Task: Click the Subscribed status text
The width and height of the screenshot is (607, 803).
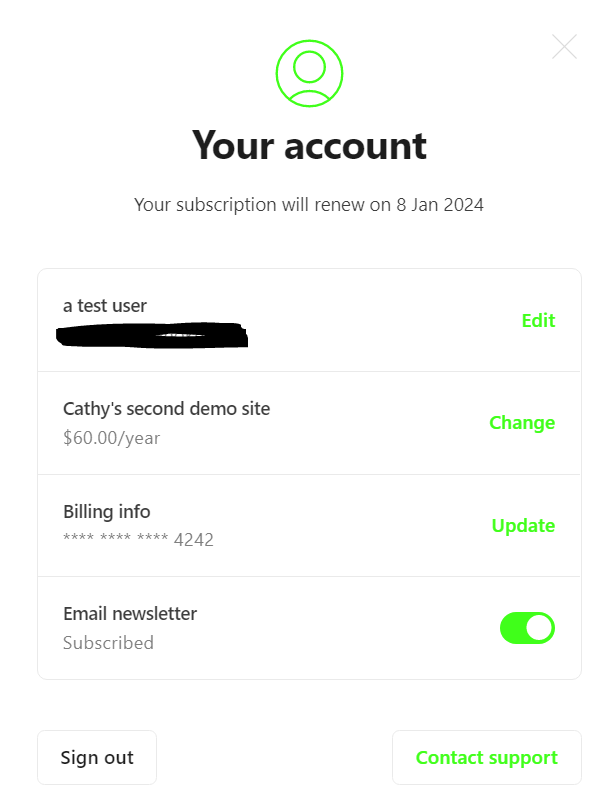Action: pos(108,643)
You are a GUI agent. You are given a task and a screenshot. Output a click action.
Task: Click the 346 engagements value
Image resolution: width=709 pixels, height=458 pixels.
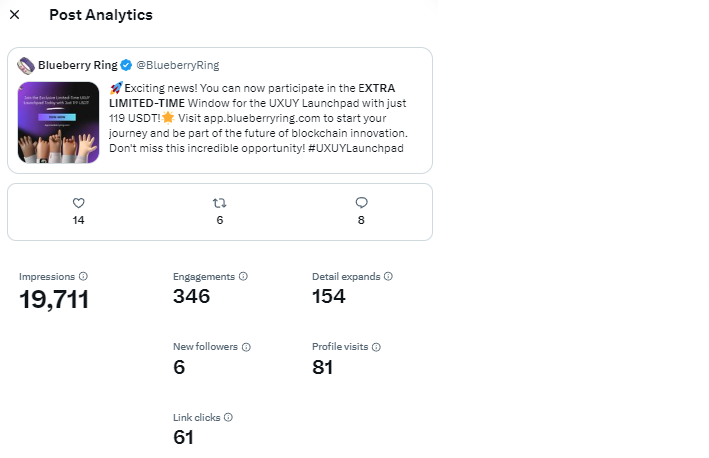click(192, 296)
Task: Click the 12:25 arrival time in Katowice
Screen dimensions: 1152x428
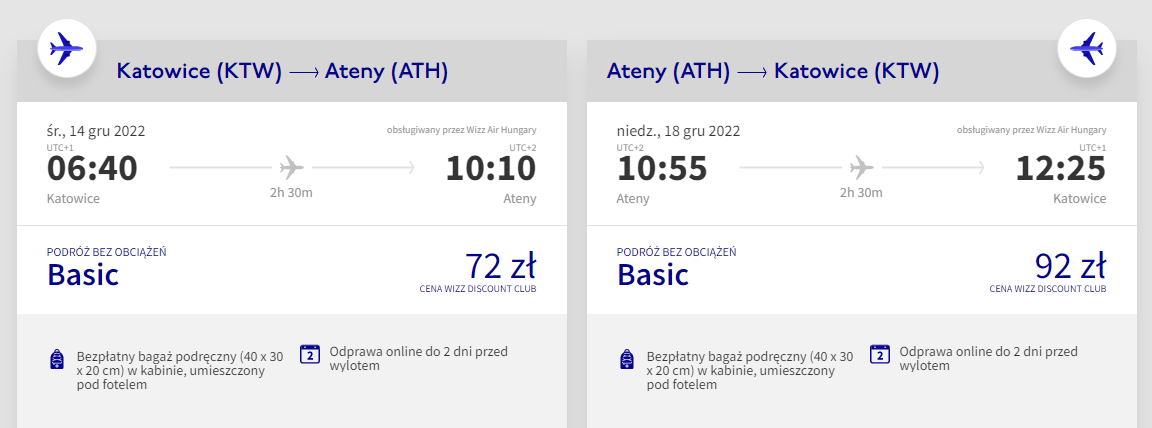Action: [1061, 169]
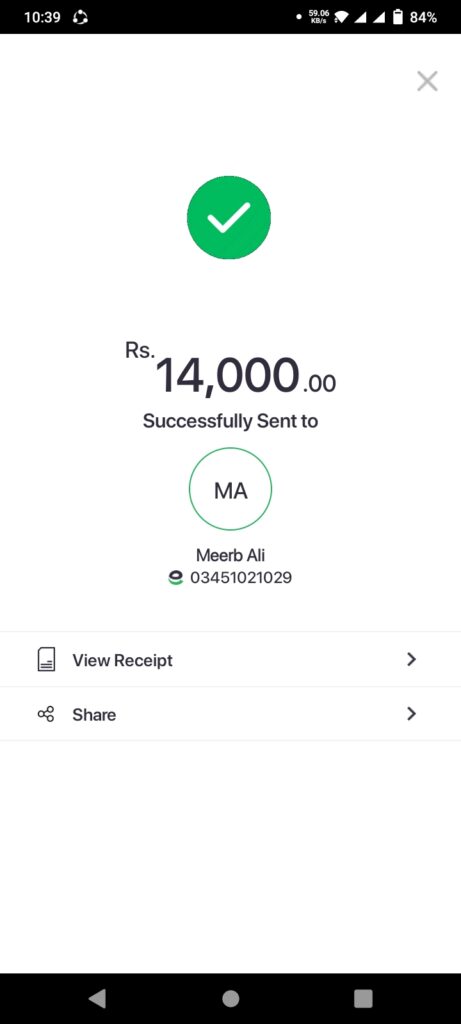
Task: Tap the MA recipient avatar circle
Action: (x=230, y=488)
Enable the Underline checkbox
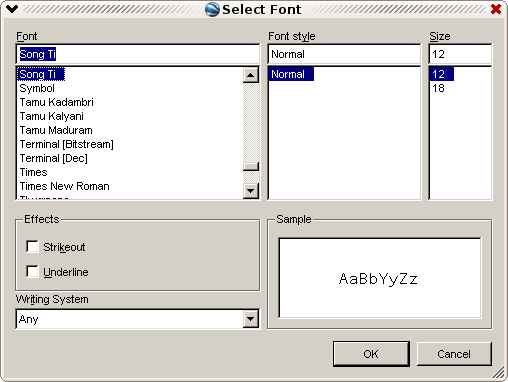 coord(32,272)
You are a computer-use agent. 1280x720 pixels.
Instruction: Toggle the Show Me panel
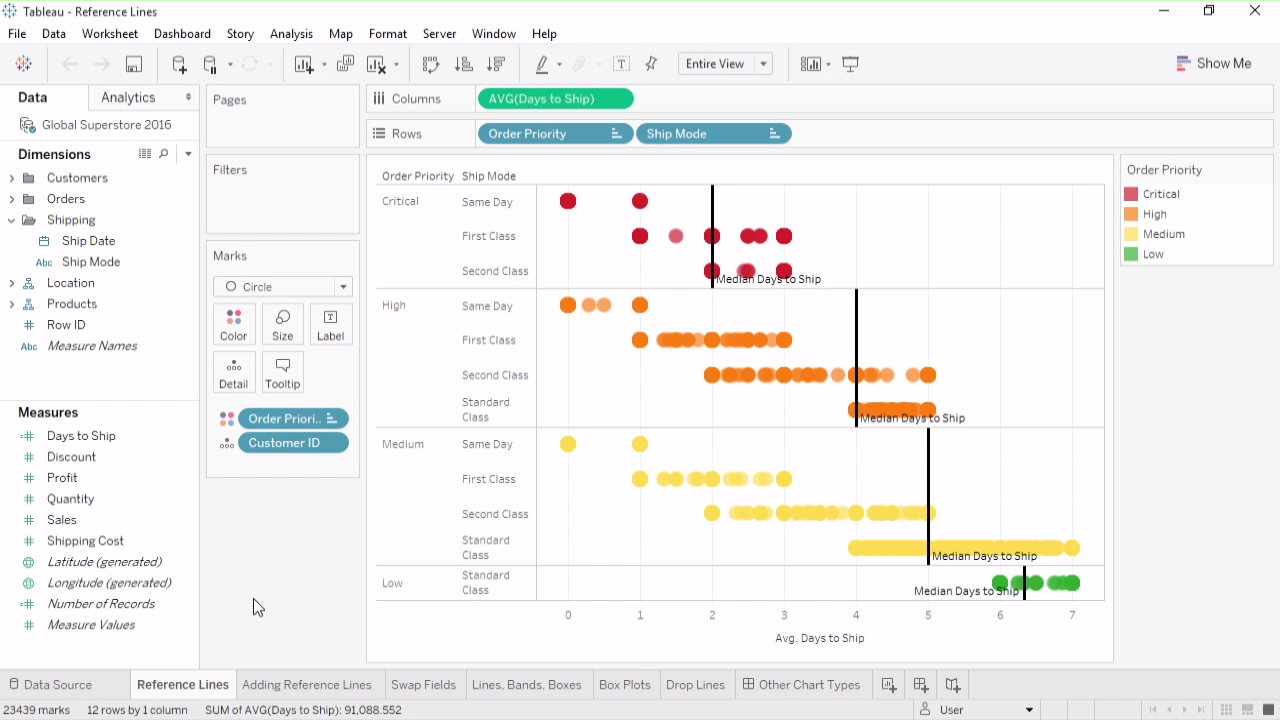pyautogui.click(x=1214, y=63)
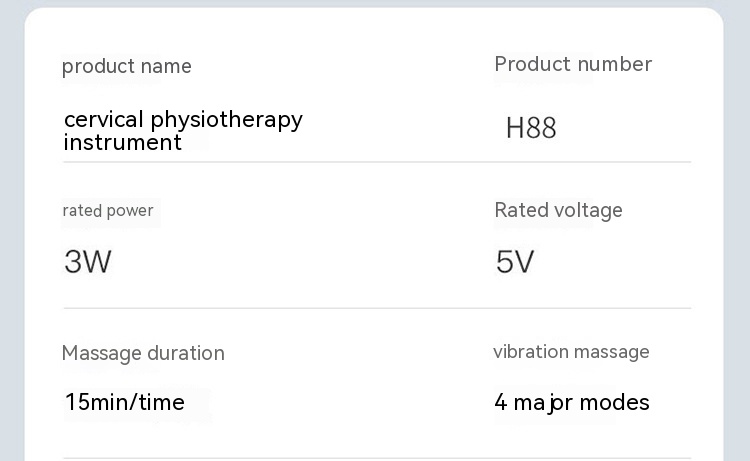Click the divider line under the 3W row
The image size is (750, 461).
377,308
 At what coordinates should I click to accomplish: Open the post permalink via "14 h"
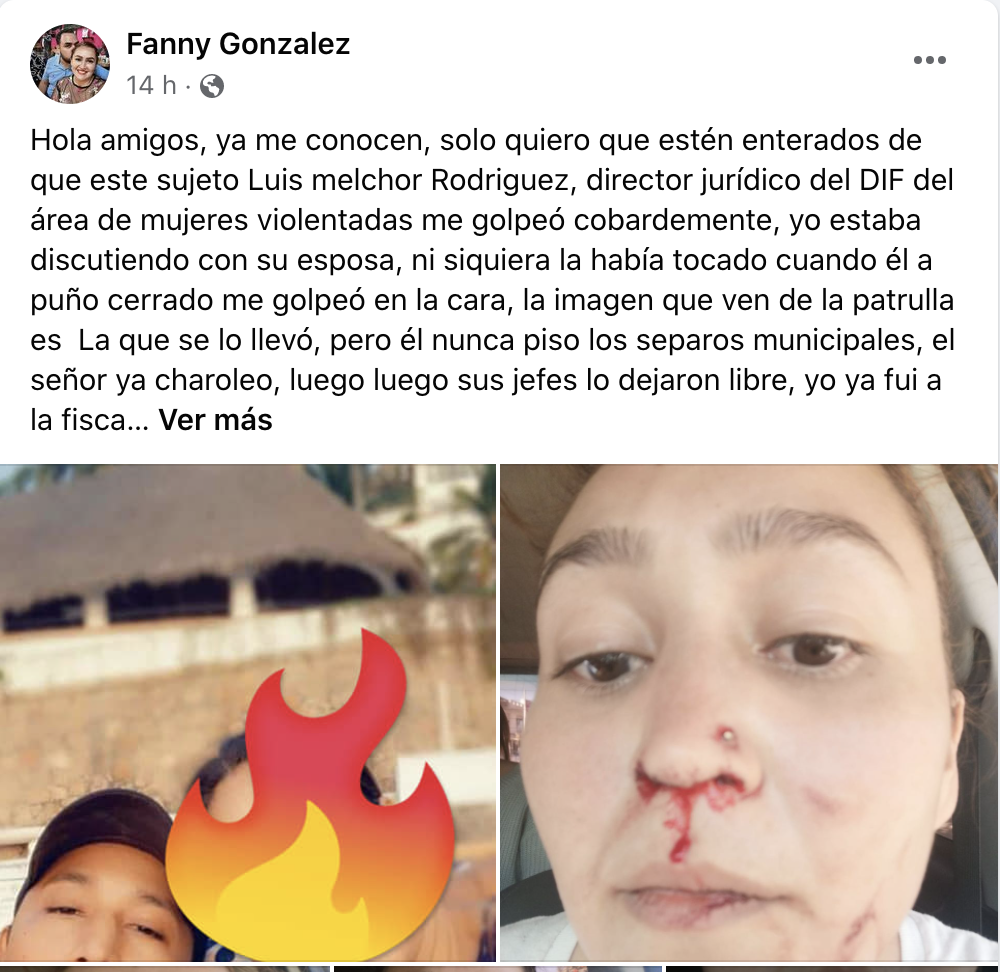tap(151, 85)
____
_Instructions for the task_
Reproduce, exactly and with no pictures, the lines from the line containing "You are a GUI" through the closing line of the data above, keeping both ends.

_Solved exercise_
You are a GUI agent. You are given a task and a screenshot. Output a click action.
Task: Click the 346 engagements value
Image resolution: width=709 pixels, height=458 pixels.
click(192, 296)
Task: Click the 12:25 arrival time in Katowice
Screen dimensions: 1152x428
Action: [1061, 169]
Task: Tap the MA recipient avatar circle
Action: (x=230, y=488)
Enable the Underline checkbox
 coord(32,272)
You are a computer-use agent. 1280x720 pixels.
Instruction: Toggle the Show Me panel
pyautogui.click(x=1214, y=63)
Click the divider line under the 3W row
The image size is (750, 461).
377,308
 At what coordinates should I click to accomplish: Open the post permalink via "14 h"
tap(151, 85)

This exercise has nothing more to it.